Rather than relying purely on empirical UUID-matching to discover the mount-to-node relationship (which only self-corrects after both sides have independently reported the same UUID at least once), the system uses a .rehuco file, local to each machine, that explicitly declares:

  • which folder roots this machine/app should scan or track
  • for mounted roots, which node administers that content and how to reach it
  • which plugins (§13) should be loaded for this machine

.rehuco is per-machine, not swarm-wide — mounts inherently differ machine to machine (different mount points, different machines even having a given share mounted at all), so a shared/central .rehuco wouldn't reflect any single machine's reality. This also removes any cold-start ambiguity: the mount-to-node relationship is known immediately at startup, not discovered after the fact.

Do not put swarm-identical data in .rehuco. Users, hashes, and access rules are swarm-wide and must be identical on every node; they belong with the propagated swarm registry (§6.8, §6.10), not in this per-machine file. The dividing line: .rehuco holds what is legitimately different per box (mounts, ownership flags, retention opt-ins, auth-trusted flag, plugins); the propagated registry holds what must be the same everywhere (membership, users, access rules).
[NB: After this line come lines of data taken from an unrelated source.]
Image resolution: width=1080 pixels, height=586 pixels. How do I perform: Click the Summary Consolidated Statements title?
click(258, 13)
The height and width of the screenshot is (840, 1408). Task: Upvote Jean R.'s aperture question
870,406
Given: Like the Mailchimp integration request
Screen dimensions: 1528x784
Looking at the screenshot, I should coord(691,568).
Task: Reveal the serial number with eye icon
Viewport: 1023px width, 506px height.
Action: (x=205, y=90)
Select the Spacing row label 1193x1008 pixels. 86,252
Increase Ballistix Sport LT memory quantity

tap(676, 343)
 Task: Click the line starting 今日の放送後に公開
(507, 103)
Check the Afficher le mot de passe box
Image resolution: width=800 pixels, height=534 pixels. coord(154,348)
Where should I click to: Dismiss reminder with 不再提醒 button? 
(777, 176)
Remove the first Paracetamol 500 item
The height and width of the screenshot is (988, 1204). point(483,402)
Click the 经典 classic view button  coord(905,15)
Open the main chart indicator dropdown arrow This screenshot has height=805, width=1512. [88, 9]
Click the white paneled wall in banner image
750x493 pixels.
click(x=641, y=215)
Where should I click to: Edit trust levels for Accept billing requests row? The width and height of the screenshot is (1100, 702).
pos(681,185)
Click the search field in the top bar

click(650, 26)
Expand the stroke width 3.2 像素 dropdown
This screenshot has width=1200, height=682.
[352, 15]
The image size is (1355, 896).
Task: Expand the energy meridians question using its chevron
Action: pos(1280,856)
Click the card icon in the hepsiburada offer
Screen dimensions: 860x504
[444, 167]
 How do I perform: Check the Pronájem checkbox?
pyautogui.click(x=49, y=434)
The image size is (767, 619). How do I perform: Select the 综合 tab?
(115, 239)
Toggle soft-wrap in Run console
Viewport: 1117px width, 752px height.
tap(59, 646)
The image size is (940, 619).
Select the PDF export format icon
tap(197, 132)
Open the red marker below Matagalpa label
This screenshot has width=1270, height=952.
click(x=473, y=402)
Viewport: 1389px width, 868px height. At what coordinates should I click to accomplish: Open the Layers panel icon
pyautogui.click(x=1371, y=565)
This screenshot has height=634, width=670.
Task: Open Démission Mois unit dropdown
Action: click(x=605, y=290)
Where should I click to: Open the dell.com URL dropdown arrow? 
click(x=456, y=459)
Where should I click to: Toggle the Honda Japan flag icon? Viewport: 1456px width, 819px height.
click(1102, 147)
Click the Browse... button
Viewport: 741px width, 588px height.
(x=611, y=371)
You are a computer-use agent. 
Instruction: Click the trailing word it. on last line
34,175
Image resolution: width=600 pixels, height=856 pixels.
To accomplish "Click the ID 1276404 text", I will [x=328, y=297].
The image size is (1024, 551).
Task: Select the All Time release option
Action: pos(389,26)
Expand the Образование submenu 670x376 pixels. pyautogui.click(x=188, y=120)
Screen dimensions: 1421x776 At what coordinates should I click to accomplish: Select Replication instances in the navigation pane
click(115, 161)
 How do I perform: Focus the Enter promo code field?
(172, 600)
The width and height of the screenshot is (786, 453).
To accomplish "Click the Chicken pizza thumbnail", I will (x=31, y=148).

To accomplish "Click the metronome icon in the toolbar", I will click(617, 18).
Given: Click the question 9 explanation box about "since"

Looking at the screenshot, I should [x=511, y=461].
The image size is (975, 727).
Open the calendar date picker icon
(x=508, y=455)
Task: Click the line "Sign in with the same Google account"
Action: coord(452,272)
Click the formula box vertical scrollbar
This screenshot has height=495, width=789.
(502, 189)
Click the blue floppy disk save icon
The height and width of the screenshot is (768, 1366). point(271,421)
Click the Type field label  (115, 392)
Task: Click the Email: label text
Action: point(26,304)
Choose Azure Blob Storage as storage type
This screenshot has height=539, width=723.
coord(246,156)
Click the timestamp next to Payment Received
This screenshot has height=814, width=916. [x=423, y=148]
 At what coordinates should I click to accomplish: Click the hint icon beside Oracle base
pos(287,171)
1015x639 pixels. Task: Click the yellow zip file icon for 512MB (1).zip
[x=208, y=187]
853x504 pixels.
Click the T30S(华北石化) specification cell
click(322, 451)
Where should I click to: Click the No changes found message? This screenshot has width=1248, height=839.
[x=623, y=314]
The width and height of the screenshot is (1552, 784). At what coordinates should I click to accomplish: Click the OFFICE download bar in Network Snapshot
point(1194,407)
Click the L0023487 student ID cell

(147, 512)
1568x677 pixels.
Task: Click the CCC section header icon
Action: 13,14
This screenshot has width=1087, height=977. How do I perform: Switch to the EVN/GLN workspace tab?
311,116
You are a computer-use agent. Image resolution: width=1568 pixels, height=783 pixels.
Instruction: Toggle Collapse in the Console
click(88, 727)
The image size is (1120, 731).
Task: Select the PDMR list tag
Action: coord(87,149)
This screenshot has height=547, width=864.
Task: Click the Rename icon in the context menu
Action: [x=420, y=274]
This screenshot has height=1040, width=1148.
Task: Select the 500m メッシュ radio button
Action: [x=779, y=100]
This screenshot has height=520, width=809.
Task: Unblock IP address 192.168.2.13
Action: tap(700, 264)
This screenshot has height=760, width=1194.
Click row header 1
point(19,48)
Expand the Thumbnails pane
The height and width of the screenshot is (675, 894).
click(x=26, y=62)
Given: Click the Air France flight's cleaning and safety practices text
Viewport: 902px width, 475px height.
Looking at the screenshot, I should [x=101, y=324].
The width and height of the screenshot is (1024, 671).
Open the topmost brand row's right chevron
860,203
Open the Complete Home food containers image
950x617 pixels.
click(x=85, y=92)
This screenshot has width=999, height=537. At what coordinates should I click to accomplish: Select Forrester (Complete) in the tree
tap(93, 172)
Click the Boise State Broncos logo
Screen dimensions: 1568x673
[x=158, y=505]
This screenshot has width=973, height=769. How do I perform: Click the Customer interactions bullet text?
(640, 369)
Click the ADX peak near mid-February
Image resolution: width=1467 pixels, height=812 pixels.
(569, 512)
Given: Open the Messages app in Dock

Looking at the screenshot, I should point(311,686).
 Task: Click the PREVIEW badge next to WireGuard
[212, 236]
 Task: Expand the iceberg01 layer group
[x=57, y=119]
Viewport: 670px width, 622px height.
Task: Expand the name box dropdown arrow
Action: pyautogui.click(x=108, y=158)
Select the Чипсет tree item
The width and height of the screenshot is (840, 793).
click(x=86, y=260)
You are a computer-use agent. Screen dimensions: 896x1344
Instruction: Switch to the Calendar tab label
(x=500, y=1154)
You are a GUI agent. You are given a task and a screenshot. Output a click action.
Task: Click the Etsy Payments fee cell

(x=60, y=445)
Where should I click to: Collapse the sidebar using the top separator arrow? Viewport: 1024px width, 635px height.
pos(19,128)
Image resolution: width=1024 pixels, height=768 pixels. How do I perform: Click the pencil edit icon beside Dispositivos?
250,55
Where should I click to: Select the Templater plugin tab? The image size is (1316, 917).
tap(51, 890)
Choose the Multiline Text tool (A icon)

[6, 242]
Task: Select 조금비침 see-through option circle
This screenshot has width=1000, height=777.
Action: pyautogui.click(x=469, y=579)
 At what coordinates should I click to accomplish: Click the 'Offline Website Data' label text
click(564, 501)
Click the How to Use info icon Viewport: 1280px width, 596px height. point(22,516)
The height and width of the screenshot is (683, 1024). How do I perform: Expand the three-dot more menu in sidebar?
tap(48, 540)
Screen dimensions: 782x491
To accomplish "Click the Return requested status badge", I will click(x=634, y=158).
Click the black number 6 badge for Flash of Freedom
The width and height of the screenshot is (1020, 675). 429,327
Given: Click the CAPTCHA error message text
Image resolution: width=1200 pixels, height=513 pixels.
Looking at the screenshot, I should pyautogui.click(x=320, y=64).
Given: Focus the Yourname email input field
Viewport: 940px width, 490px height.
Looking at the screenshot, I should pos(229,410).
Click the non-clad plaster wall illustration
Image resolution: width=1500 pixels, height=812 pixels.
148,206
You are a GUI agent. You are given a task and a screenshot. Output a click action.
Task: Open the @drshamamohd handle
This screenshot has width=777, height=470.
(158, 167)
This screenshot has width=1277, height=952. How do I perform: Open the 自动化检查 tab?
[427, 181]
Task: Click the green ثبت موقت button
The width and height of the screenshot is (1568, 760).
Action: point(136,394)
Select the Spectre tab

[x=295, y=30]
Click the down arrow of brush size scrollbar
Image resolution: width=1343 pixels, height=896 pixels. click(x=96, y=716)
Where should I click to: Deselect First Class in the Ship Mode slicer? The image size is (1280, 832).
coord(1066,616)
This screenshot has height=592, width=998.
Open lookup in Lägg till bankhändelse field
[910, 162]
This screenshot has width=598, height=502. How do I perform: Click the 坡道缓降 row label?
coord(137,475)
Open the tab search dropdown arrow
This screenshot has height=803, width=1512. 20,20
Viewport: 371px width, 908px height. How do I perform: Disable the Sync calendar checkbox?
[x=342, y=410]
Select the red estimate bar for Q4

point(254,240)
§9.4 Nodes can also serve mounted (not locally-owned) content

The same mounting capability applies to nodes, not just the Qt app — a node can serve a resource it only has access to via a mount from another box, using the same .rehuco-declared relationship.

§9.5 Out-of-band changes: notification, verify-on-access, and scan — not disk-watching

Ordinary agent edits to a managed .rehu route through the owning node (§4.9, §5.3), so the node sees them by construction. What this section covers is the out-of-band change — a write the owning node didn't make: an agent in local-file mode with no route to the node (§5.3), files dropped in by other tools, a bulk copy landing in a watched root. The node must learn of these without a continuously-running filesystem watcher (an unwanted resource cost, especially on weak hardware). Three complementary discovery paths, ordered by immediacy:

  1. Explicit notification (fast path). Whoever made the change and knows — via .rehuco — which node administers the path sends a lightweight "re-read this specific resource" notification, keyed by UUID/path. If the node is unreachable at that moment, the notification is queued as a retryable task (§3) rather than lost — it is not the sender's job to keep retrying by hand. A burst of rapid edits to the same resource is debounced into a single outgoing notification, consistent with the coalescing rule in §7.
  2. Verify-on-access (lazy path). The node's cache stores each .rehu's stat signature and content hash at last read (§4.7); opening, browsing to, or serving the resource re-checks it, so an out-of-band edit is reintegrated the moment anyone touches the resource again — no notification and no scan needed.
  3. Incremental scan (catch-all). Changes nobody announced and nobody has touched surface at the next version-aware incremental scan (§4.7).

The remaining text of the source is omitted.